Fresh Coffee

Fresh coffee is delicious, complex, and can be a spectacular sensory experience. Many people mistakenly think that fresh refers to recently brewed. The specialty coffee community agrees that fresh coffee begins with the roast date. If a bag of coffee has no roast date, consider this a warning sign. Quality roasters will include the roast date and some will even include a best used by date. Coffee culture is maturing. In most metropolitan areas customers can find a good selection of local roasters. These micro-roasters are craftsmen who tirelessly work to find the best green coffee from all over the world. Typically, they roast weekly.

Coffee is food

We drink it. Yes, coffee is food. Like any food, coffee goes bad. Once coffee is cooked or roasted it starts to release carbon dioxide. In the coffee business, we call this degassing. Simply put, it starts to get stale.

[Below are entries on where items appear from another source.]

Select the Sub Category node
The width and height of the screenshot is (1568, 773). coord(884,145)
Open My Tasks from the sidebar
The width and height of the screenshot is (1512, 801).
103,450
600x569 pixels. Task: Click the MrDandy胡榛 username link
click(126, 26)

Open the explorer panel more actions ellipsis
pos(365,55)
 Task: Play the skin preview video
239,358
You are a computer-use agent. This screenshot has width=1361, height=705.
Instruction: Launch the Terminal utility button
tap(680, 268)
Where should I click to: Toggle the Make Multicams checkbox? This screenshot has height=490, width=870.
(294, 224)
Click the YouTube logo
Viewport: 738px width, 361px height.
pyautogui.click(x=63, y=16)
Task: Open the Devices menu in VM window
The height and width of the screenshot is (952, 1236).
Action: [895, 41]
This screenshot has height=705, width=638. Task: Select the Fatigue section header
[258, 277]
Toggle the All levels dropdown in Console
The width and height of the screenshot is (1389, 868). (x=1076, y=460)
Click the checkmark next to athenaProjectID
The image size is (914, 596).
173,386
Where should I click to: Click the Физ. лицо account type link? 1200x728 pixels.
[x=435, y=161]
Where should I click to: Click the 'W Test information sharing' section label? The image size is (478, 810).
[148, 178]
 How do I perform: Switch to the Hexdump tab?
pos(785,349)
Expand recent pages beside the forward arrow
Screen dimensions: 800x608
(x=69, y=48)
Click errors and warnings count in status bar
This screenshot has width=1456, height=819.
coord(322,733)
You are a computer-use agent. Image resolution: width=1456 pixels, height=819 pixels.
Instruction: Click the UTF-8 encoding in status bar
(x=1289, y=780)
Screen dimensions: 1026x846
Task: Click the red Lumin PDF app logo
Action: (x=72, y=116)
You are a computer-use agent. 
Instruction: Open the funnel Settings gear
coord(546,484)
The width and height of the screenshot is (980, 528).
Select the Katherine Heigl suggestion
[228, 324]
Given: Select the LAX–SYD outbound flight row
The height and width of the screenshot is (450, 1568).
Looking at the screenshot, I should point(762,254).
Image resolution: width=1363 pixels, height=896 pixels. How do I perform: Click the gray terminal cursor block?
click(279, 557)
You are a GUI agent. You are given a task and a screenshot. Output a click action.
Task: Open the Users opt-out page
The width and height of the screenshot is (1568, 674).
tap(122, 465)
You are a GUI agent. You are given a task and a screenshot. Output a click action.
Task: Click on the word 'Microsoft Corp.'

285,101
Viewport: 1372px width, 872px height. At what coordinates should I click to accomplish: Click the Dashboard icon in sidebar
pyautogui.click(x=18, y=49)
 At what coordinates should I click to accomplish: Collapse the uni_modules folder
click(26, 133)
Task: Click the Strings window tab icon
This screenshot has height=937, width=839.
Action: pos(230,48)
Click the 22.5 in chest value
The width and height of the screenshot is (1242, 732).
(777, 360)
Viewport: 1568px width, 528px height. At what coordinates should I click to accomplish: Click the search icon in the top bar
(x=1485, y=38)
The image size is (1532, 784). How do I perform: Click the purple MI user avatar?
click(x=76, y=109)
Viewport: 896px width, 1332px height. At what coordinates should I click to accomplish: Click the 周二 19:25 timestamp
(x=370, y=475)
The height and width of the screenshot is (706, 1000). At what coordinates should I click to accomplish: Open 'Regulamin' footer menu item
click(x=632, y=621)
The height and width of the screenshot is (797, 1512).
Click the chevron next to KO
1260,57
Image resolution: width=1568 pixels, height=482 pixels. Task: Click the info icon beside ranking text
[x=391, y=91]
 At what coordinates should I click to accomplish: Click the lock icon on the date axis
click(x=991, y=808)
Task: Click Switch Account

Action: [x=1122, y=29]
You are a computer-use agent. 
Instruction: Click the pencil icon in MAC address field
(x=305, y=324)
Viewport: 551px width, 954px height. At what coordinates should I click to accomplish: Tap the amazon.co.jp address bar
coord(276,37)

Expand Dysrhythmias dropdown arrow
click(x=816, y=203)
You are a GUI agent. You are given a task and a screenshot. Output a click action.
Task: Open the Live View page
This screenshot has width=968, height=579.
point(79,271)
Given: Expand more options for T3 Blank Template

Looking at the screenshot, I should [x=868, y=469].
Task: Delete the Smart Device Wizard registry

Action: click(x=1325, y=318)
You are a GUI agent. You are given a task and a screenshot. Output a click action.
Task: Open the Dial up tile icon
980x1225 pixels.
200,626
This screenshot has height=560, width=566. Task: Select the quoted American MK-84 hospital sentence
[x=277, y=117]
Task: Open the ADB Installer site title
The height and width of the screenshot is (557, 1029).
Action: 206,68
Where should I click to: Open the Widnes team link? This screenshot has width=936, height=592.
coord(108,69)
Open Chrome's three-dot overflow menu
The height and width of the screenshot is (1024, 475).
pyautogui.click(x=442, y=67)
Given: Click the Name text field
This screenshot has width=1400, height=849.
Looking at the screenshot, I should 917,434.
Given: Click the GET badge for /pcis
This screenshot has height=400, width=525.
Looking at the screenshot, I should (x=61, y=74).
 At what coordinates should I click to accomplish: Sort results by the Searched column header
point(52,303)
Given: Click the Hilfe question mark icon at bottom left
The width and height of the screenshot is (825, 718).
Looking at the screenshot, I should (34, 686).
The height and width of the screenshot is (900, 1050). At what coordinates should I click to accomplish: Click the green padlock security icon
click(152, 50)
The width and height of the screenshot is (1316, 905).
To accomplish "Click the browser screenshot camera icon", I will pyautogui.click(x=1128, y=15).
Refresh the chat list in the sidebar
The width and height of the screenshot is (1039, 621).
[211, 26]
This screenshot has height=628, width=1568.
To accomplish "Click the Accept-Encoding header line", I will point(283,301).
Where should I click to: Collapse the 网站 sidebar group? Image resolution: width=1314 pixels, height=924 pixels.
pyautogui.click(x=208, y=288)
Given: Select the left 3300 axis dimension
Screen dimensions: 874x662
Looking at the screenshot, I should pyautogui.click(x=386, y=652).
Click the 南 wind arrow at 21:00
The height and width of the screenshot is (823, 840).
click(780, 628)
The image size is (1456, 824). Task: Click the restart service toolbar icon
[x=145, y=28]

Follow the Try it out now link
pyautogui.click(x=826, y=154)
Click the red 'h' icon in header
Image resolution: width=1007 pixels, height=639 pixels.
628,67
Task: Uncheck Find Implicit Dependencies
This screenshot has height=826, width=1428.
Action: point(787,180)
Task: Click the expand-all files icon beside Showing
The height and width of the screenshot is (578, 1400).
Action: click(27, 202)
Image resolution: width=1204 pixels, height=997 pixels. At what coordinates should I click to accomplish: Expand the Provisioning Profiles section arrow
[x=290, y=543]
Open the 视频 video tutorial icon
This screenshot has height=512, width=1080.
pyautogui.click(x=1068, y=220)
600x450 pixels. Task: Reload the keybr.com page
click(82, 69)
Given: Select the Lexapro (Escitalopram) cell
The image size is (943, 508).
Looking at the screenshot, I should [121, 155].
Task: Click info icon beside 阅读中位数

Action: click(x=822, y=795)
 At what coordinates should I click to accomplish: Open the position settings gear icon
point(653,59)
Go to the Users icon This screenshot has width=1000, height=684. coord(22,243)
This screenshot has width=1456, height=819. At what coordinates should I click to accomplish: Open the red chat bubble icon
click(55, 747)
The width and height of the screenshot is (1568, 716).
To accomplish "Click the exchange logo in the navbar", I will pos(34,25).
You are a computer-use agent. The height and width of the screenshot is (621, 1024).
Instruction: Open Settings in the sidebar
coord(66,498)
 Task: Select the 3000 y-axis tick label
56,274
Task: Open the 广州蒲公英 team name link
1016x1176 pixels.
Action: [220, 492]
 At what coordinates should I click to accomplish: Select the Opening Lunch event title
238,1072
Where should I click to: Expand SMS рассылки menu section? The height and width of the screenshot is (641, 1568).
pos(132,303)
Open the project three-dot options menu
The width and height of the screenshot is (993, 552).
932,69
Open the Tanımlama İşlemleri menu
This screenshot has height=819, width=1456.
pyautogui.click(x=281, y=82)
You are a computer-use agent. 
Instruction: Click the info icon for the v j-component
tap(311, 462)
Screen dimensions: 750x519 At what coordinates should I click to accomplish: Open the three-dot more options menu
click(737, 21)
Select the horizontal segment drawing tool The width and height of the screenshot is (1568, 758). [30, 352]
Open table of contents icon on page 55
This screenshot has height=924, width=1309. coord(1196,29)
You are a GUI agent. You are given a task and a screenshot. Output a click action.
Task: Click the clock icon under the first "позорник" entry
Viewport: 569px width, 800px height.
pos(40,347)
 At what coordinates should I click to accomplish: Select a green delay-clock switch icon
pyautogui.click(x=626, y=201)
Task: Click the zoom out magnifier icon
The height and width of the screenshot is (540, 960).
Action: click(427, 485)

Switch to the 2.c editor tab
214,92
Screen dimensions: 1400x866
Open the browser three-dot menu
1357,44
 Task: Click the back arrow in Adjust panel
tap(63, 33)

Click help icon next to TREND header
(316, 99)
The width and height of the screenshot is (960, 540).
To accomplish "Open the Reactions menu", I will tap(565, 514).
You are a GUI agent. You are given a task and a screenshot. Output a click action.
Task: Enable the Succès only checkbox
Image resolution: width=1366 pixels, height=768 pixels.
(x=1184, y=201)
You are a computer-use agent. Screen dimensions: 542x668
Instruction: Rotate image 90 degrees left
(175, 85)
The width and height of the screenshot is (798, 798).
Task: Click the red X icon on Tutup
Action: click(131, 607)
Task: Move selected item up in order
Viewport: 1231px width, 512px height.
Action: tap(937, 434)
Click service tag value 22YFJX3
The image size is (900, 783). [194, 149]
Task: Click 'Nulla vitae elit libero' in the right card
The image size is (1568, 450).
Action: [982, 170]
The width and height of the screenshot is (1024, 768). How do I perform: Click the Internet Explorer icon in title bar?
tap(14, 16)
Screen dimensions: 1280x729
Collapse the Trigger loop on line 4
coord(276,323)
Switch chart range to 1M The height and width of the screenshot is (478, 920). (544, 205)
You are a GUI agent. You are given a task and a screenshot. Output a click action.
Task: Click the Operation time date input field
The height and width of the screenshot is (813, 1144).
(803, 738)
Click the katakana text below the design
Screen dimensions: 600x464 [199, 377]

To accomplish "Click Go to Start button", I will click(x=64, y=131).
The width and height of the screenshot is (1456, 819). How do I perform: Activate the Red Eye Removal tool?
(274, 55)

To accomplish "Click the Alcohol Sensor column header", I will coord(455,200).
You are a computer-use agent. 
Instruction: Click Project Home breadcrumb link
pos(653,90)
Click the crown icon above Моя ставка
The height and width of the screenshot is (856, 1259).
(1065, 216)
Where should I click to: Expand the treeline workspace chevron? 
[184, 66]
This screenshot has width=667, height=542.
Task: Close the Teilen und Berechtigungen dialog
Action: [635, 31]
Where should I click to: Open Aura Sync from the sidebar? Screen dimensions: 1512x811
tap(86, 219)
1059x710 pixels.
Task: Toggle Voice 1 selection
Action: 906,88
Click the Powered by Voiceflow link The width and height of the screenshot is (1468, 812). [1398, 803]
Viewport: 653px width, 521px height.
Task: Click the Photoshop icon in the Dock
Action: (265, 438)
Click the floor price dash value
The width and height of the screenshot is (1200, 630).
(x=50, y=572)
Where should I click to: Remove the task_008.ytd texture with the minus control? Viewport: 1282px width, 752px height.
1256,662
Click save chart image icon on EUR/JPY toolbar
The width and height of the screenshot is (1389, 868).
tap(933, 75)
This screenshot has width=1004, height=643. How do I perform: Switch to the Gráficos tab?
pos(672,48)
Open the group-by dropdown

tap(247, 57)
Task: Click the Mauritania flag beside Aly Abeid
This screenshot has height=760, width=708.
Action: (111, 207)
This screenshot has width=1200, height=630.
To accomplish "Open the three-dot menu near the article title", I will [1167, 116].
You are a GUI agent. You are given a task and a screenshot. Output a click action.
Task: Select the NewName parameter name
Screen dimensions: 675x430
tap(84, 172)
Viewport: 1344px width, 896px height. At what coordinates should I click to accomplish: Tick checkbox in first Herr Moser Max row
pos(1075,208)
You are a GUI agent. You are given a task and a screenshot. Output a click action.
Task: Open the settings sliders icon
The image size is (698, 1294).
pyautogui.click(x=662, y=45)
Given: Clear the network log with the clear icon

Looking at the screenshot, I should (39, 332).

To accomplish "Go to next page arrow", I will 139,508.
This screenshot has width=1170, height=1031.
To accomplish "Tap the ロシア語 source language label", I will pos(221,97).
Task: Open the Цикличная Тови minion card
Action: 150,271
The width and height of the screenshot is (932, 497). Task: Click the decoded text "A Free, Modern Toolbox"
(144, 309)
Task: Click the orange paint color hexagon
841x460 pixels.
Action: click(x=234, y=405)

This process can be slowed but not stopped. Roasters can use certain tactics to prolong the shelf life of roasted coffee. Some of these strategies include:

  • Good
    • High quality packaging materials, avoid porous brown paper bags.
    • Degassing valve on bag
  • Bad
    • Aggressive (dark) roasting coffee and removing complexity leaving a single flavor
  • Maybe
    • These are all good signs that your roaster cares. Some companies use a process called nitrogen flushing. This can safely extend the shelf life even longer.

Degassing valve

A degassing valve is small little valve that you can find on many high end coffee bags. These specially designed “belly button” valves allow carbon dioxide escape from a fresh roast while at the same time protecting the coffee from oxygen which causes it to go stale. This is great because fresh coffee is volatile for the first 72 hours and this packaging method allows for roasters to get the coffee out the door faster and deliver the freshest coffee possible to customers.

Nitrogen Flushing

What the heck is nitrogen flushing? It is a common technique used in the food industry to keep food fresh. Nitrogen is colorless and odorless and makes up over 75% of the earth’s atmosphere. Added to the right kind of packaging, the nitrogen removes the oxygen and keeps the coffee fresh until you open the package. This adds cost to manufacturing and packaging which is passed on to the consumer.

Maximizing Freshness

Of course, you want your awesome single-origin beans to last until you drink every cup. Here are some guidelines to maximizing freshness.

  1. Know your roast date.
  2. Keep your bag tightly sealed at all times.
  3. Never pre-grind. This will drastically increase the oxidation process.
  4. Note the smell. You can smell far more things than you can taste. No smell usually means stale beans.
  5. Generally, well cared for coffee can last 3-4 weeks after roast.